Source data
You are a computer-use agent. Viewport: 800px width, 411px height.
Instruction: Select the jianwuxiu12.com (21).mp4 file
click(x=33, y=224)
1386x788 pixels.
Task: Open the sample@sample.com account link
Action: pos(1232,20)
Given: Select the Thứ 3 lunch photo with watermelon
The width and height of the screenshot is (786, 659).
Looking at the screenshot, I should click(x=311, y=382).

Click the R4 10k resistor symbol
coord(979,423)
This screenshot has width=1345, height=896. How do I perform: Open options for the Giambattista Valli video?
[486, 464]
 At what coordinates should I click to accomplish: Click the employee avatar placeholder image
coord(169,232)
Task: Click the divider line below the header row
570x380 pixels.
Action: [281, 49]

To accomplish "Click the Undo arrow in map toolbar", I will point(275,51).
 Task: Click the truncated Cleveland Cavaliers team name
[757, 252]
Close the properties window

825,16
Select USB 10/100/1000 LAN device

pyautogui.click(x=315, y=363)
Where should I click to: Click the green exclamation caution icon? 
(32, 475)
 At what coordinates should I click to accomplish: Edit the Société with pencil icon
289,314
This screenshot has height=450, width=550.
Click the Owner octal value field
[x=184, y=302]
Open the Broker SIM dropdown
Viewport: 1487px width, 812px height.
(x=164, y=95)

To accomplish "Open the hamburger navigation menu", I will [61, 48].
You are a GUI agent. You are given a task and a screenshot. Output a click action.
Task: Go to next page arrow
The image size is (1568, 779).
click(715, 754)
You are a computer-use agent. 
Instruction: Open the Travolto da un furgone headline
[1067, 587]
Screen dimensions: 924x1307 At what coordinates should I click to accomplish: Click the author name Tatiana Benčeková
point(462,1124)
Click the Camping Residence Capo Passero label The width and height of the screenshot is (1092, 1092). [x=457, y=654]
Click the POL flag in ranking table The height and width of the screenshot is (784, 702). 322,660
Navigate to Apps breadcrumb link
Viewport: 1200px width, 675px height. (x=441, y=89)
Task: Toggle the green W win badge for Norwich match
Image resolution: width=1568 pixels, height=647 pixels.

## [What to produce]
Starting at the line that contains "Task: Toggle the" and ending at the last line of the material, recast those lines as a JSON list of strings with one string per line, leaving out any blank lines.

## [Solution to this problem]
[
  "Task: Toggle the green W win badge for Norwich match",
  "Image resolution: width=1568 pixels, height=647 pixels."
]